MUHAMMADIYAH.ID, JAKARTA – Peneliti Senior LIPI Ahmad Nadjib Burhani memandang bahwa konsep sosiologis Islam menurut NU dan Muhammadiyah tidak patut dipertentangkan karena keduanya saling melengkapi dan diniatkan untuk kemaslahatan Islam.
Dalam dialog bertema Keberagaman Islam Nusantara di 164 Channel Nahdlatul Ulama, Kamis (25/2) dirinya menjelaskan bahwa konsep Islam Nusantara dan Islam Berkemajuan lahir karena keresahan dua organisasi besar ini terhadap konsep peradaban Islam yang cenderung mandek, bahkan kalah oleh peradaban agama lain.
“Kita perlu menguatkan identitas kita sebagai bangsa, sebagai Islam di Nusantara, tapi tidak cukup dengan itu. Makanya kemudian Islam Berkemajuan, karena Islam Berkemajuan itu adalah didefinitkan sebagai Islam yang merukunkan, bahwa kita merupakan wakil dunia yang harus berkontribusi terhadap peradaban dunia dan sharing dengan berbagai manusia di berbagai tempat,” urainya.

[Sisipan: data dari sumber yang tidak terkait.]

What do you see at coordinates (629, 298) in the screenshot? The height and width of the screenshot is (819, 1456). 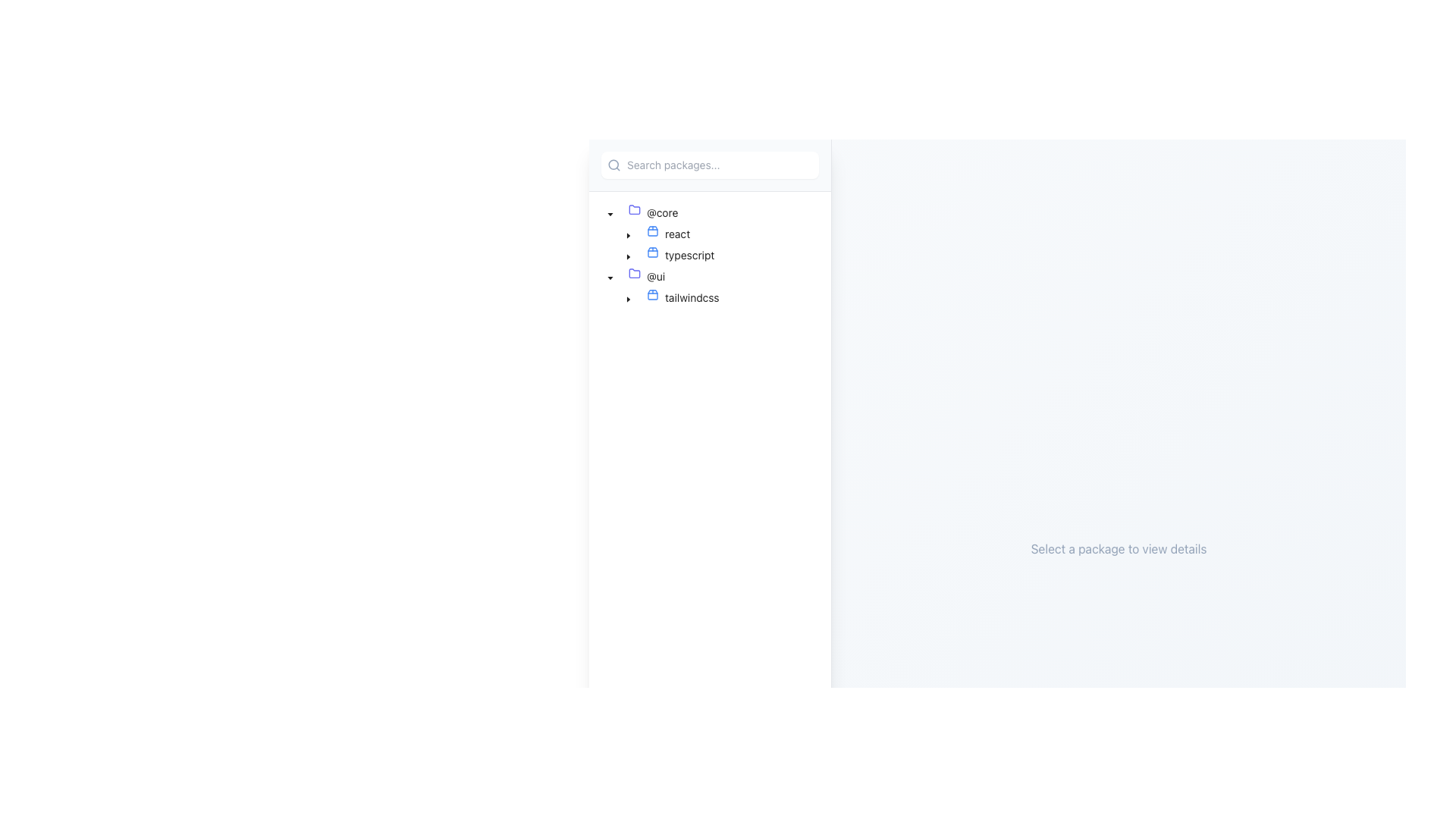 I see `the Tree switcher icon located next to the 'tailwindcss' label under the '@ui' folder` at bounding box center [629, 298].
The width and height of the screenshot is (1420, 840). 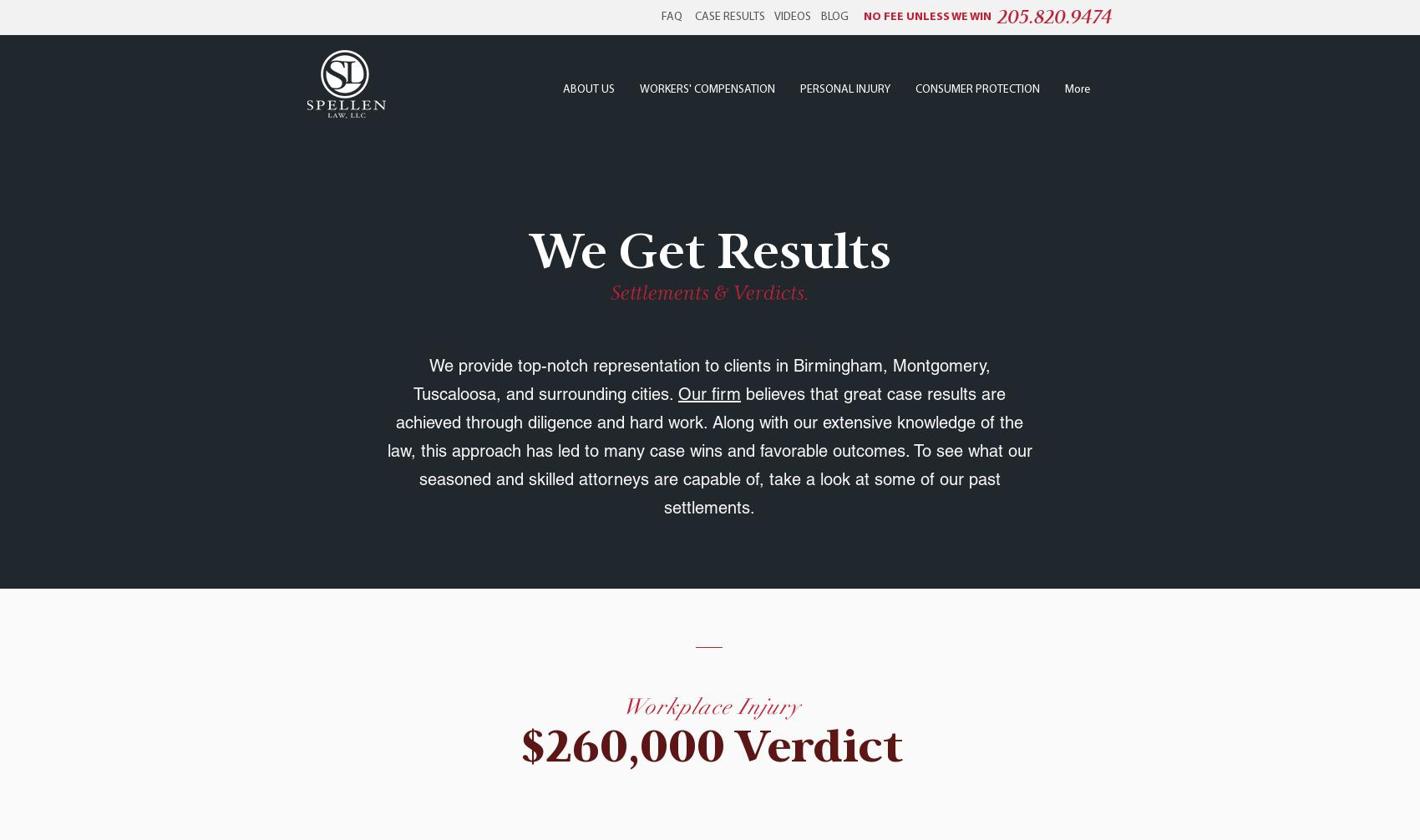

Karena itu, dirinya memandang bahwa konsep Islam Nusantara tidak bisa berdiri sendiri karena tanpa dilengkapi dengan Islam Berkemajuan, konsep itu akan menjadikan orang berpemikiran sempit (ashobiyah). Demikian juga sebaliknya.
“Kalau misalnya kita hanya berpijak pada satu tempat tanpa memiliki wawasan yang kosmopolitan, yang berkemajuan, itu kadangkala menjebak orang-orang tertentu untuk berpikir xenophobic, anti terhadap mereka yang dari luar dan sebagainya,” jelas Nadjib.
Gagasan dua konsep Keislaman ini menurut Wakil Ketua Majelis Pustaka dan Informasi PP Muhammadiyah itu berusaha menghadirkan rumusan alternatif Islam dalam berpolitik, cara beragama hingga wajah akomodatif saat berhadapan dengan kebudayaan.
“Oleh karena itu dimensi tempat harus dibuka dengan sesuatu yang berbeda. Dimensi ide atau gagasan, karena itu kita perlu menjadi satu kombinasi antara Islam Nusantara dan Islam Berkemajuan,” pungkasnya.